Vielfach ahnen Anleger nichts von Problemen mit dem Investment

Zum Hintergrund der Analyse: Basis der Auswertung waren 358 Beratungsgespräche, die im Rahmen einer Stichprobe und nicht repräsentativ erfolgten. Bei 277 beziehungsweise 77 Prozent der analysierten Produkte handelte es sich um Geschlossene Fonds und sonstige Beteiligungen von 143 Anbietern, zu den übrigen Investments zählten unter anderem Genussrechte und partiarische Darlehen. Häufigster Anlass der Beratungsgespräche in den Verbraucherzentralen waren Anschreiben von Anlegeranwälten oder Anlegerschutzvereinen, sprich: Viele Anleger wurden erst auf diesem Wege auf Probleme mit ihrer Kapitalanlage aufmerksam gemacht, die sie selber offenbar noch gar nicht bemerkt hatten.

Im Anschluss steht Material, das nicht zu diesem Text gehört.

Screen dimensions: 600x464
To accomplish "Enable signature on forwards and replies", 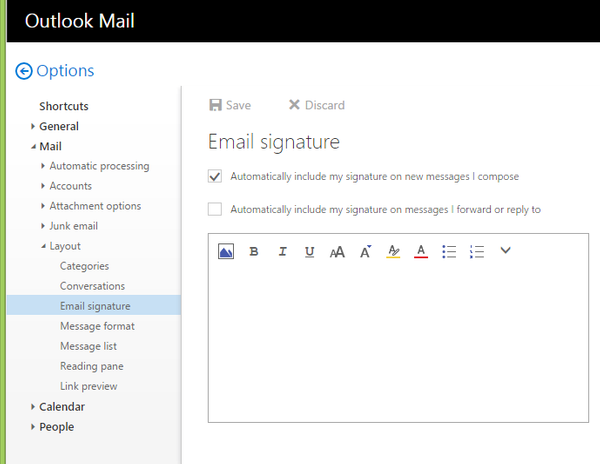I will (215, 209).
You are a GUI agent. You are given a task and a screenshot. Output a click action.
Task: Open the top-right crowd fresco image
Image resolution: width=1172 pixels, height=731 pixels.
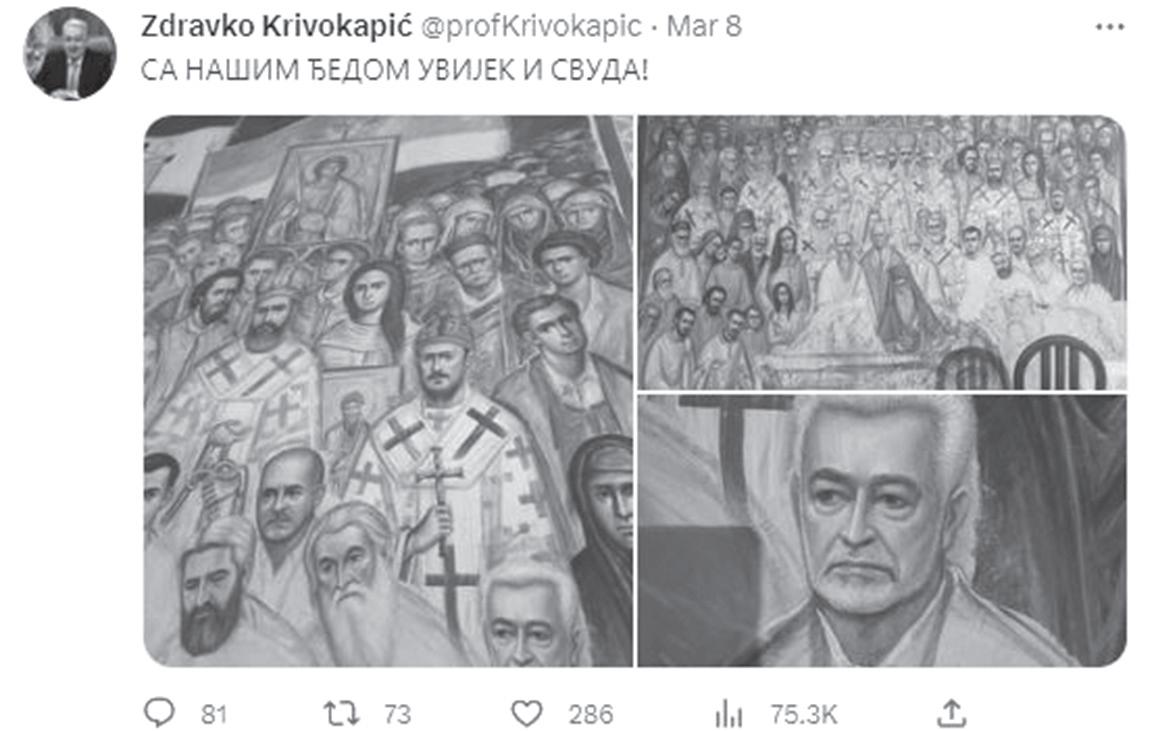pos(882,252)
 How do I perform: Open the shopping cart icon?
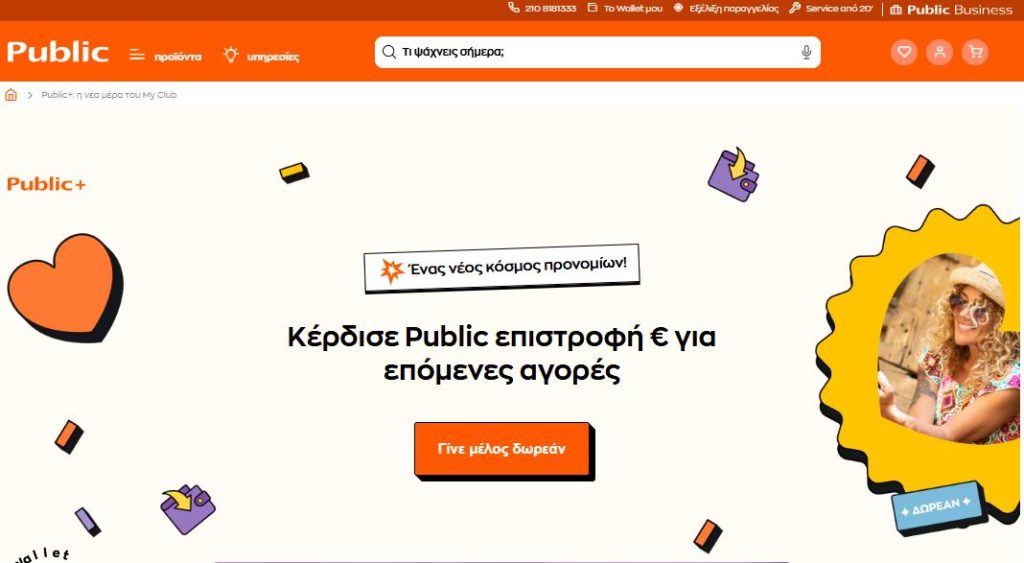(x=975, y=52)
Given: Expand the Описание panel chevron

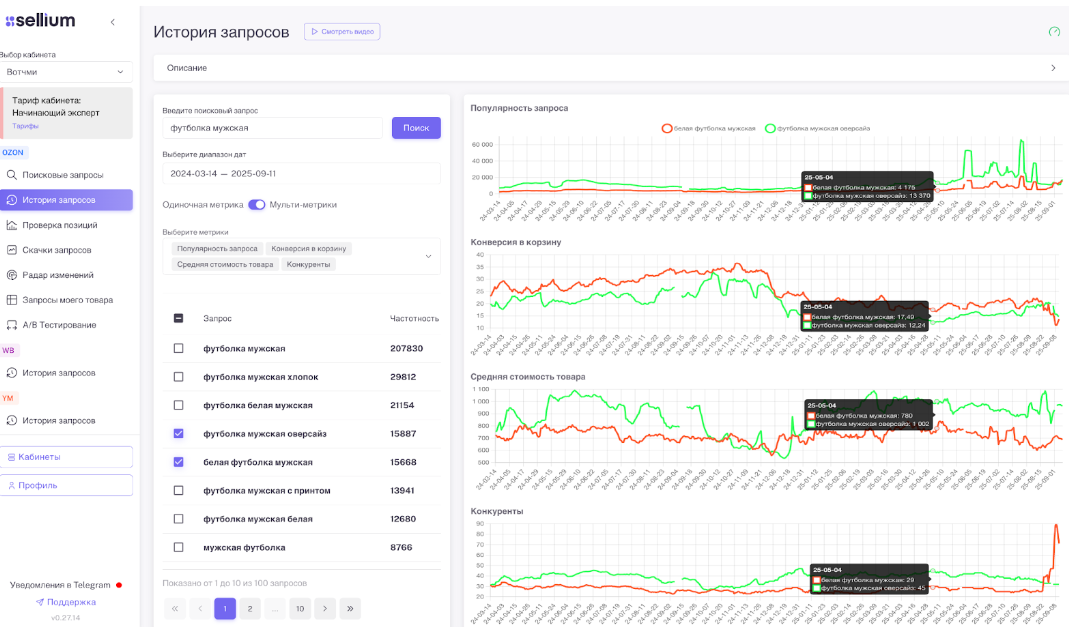Looking at the screenshot, I should pos(1053,68).
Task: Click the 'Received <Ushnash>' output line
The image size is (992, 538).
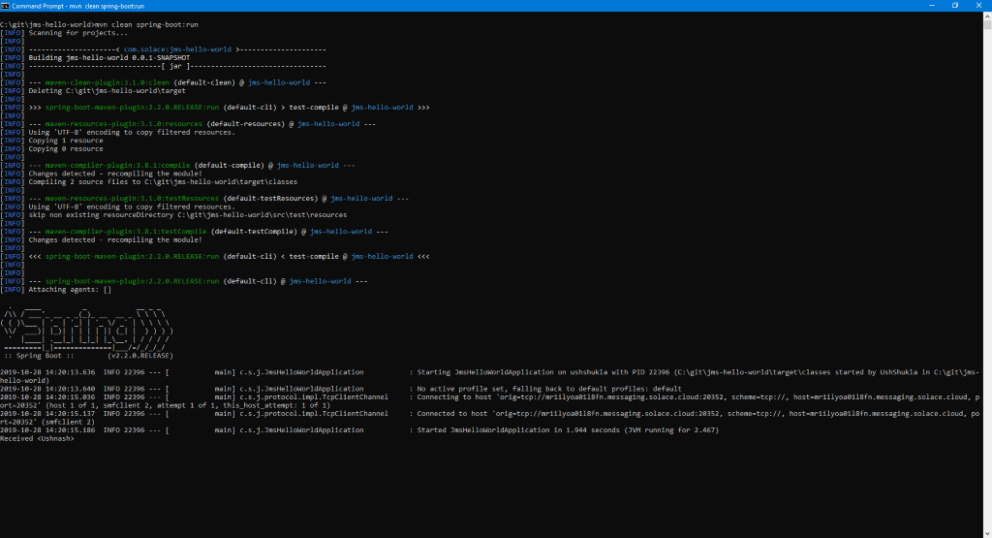Action: tap(37, 438)
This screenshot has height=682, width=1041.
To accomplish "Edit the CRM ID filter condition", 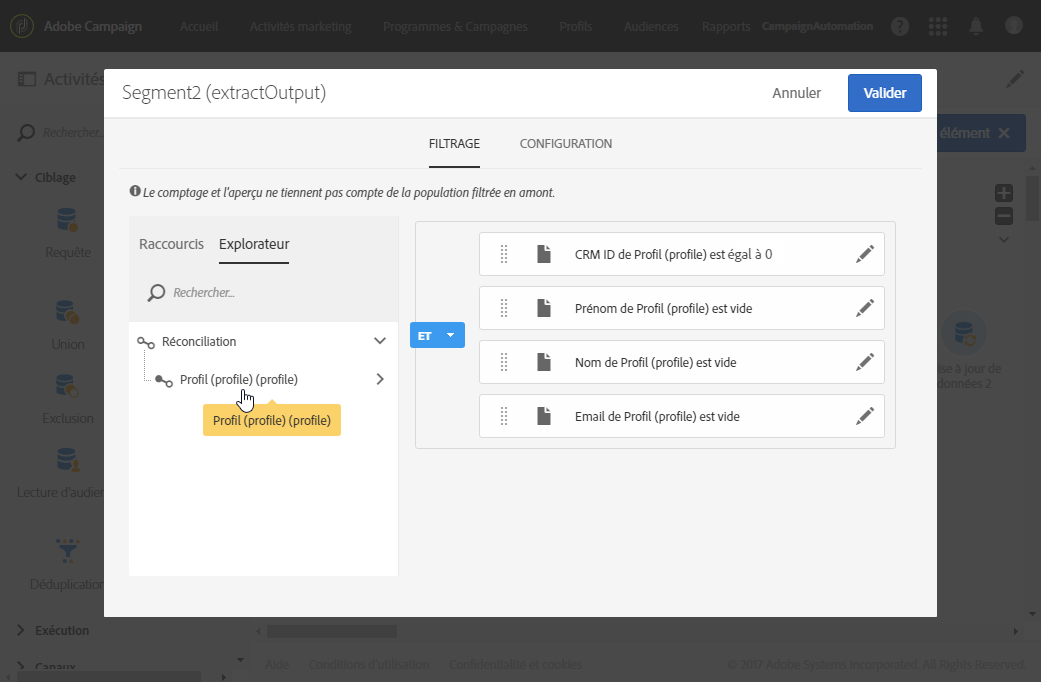I will click(x=865, y=255).
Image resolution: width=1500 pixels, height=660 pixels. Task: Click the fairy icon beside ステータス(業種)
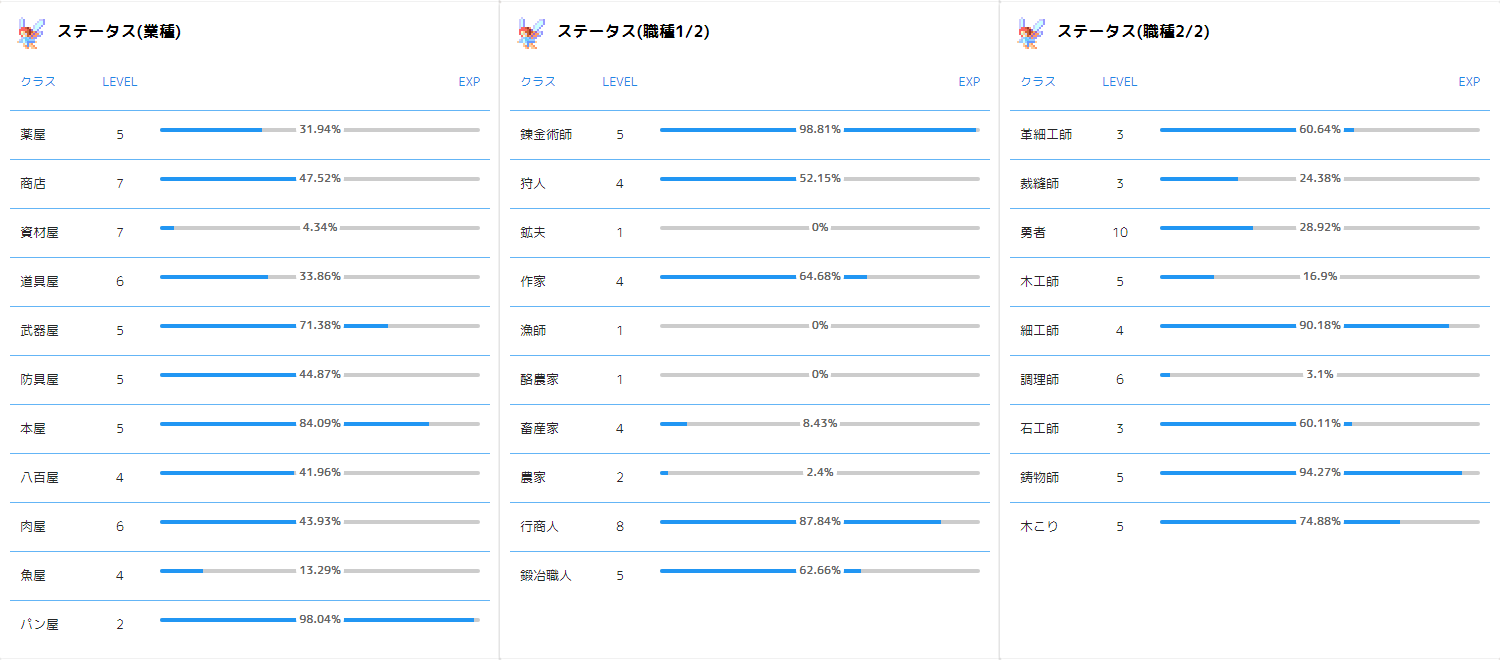click(x=31, y=32)
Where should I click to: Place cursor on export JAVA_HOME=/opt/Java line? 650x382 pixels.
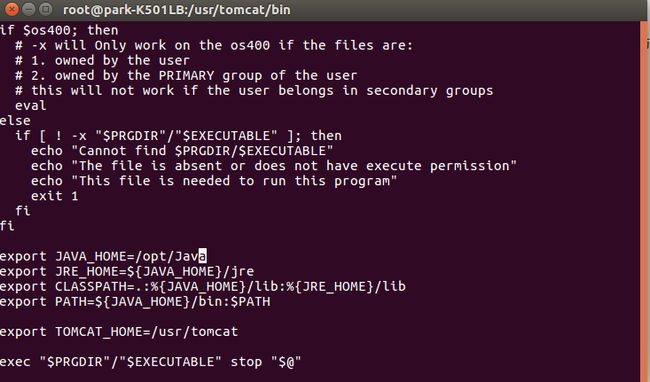click(103, 256)
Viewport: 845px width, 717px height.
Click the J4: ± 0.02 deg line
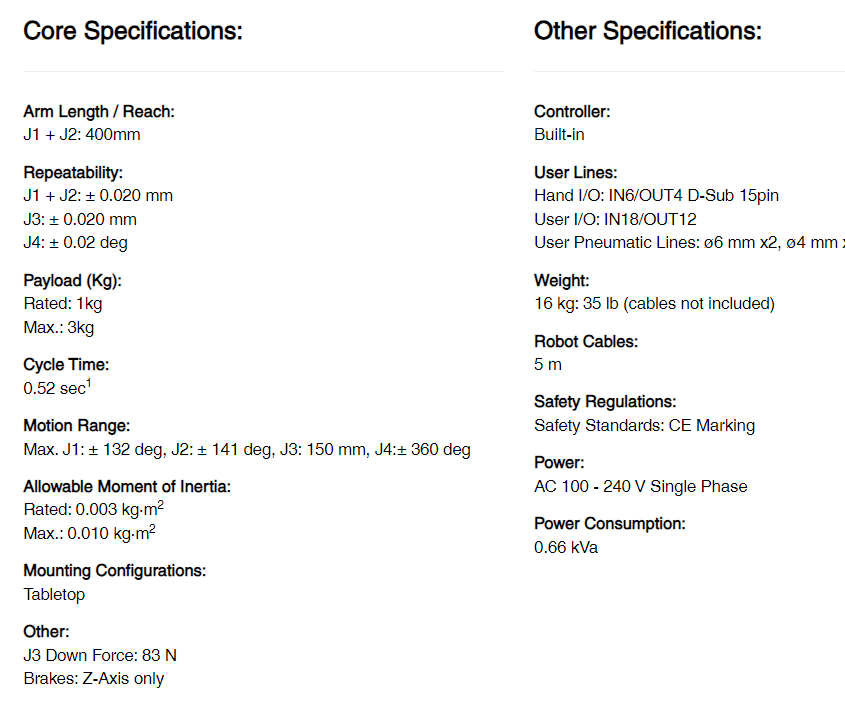coord(75,243)
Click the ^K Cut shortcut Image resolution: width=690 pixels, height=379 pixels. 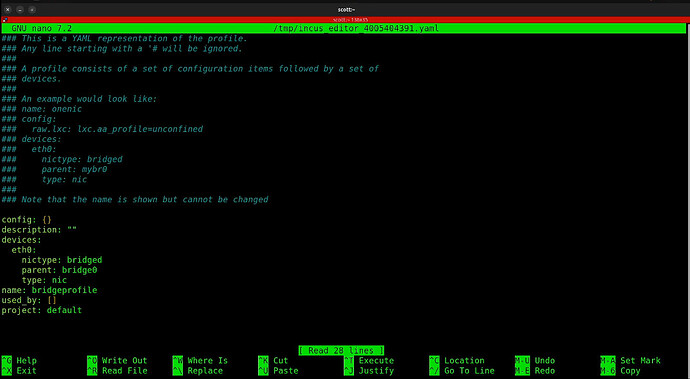pos(273,361)

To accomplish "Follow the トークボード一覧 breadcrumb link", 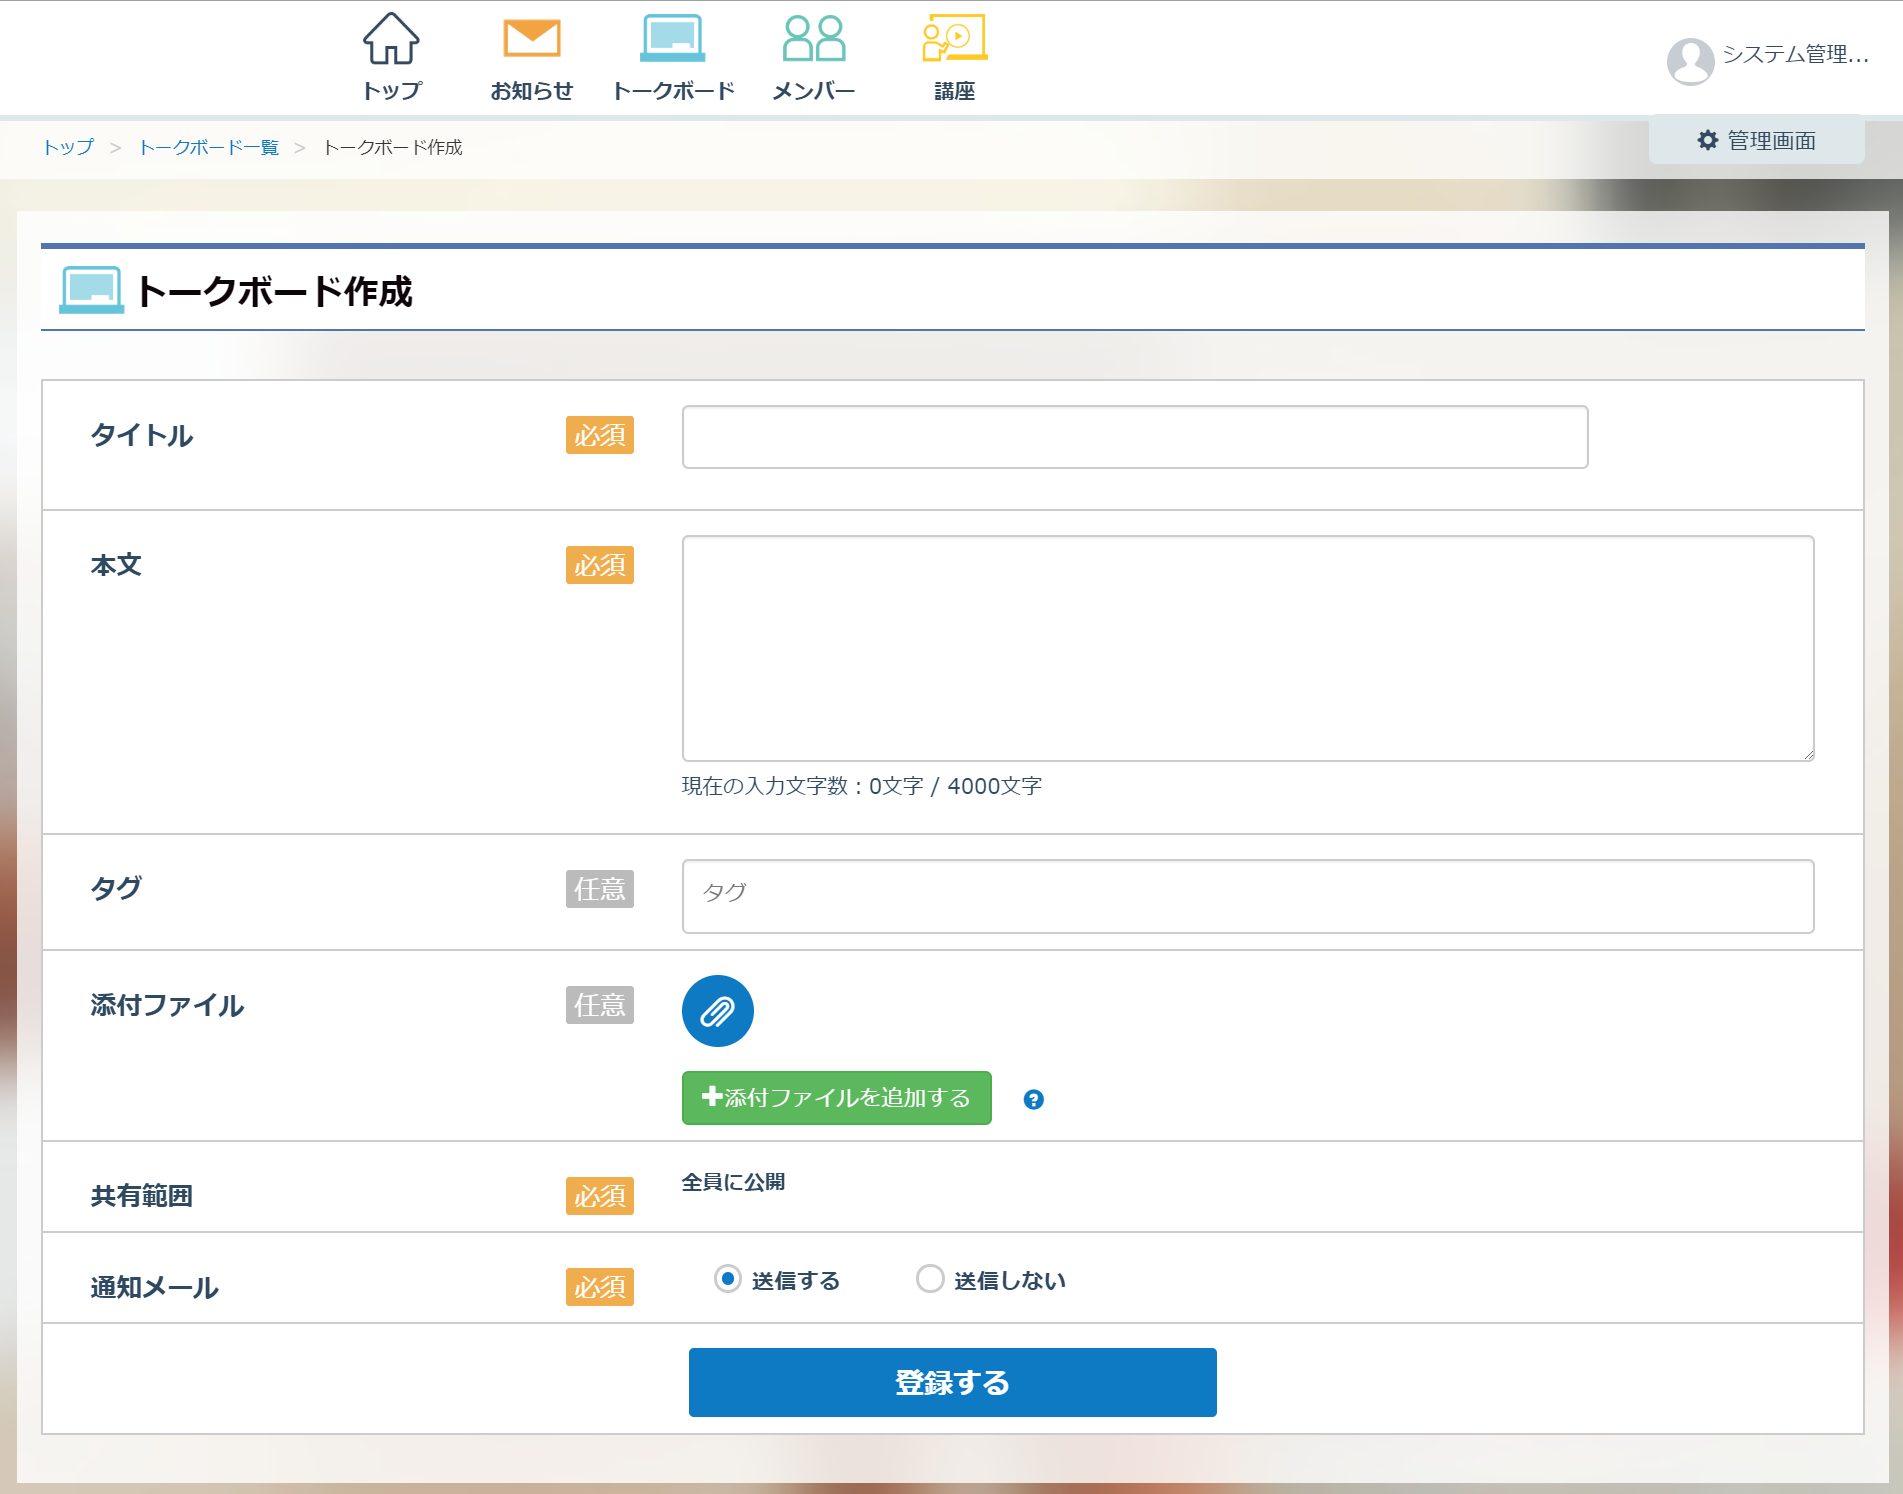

In 100 der 358 Beratungsgespräche ging es darum, dass die Insolvenz drohte und/oder die Anleger entweder einen Sanierungsbeitrag leisten oder bereits erhaltene Ausschüttungen zurückzahlen sollten.

Falschberatung in der Mehrzahl der Fälle

Neben Sicherheit und Werterhalt zählte die Altersvorsorge als Anlagemotiv zu den am häufigsten genannten Gründen für das Investment. Nur rund jeder vierte Anleger gab an, eine höhere Rendite erzielen zu wollen. Ob eine Falschberatung vorlag, gegen die Anleger gerichtlich vorgehen könnten, wurde im Rahmen der Beratungsgespräche der Verbraucherzentrale mit untersucht. Ob die hohen Risiken, die mit einem Investment am Grauen Kapitalmarkt üblicherweise einhergehen, zum Risikoprofil und der Risikotragfähigkeit der Anleger passen, ist der wesentliche Aspekt hierfür. Darüber hinaus muss in der Beratung auch klar über die Eigenschaften der Produkte informiert werden. In 64 Prozent der Fälle hatten die Berater der Verbraucherzentralen jedoch den Eindruck, dass die Anleger die wesentlichen Eigenschaften und Risiken der Produkte nicht verstanden hatten. Dies wurde unter anderem anhand der Frage geprüft, ob die Anleger wissen, ab welchem Zeitpunkt sie wieder über ihr Kapital verfügen können.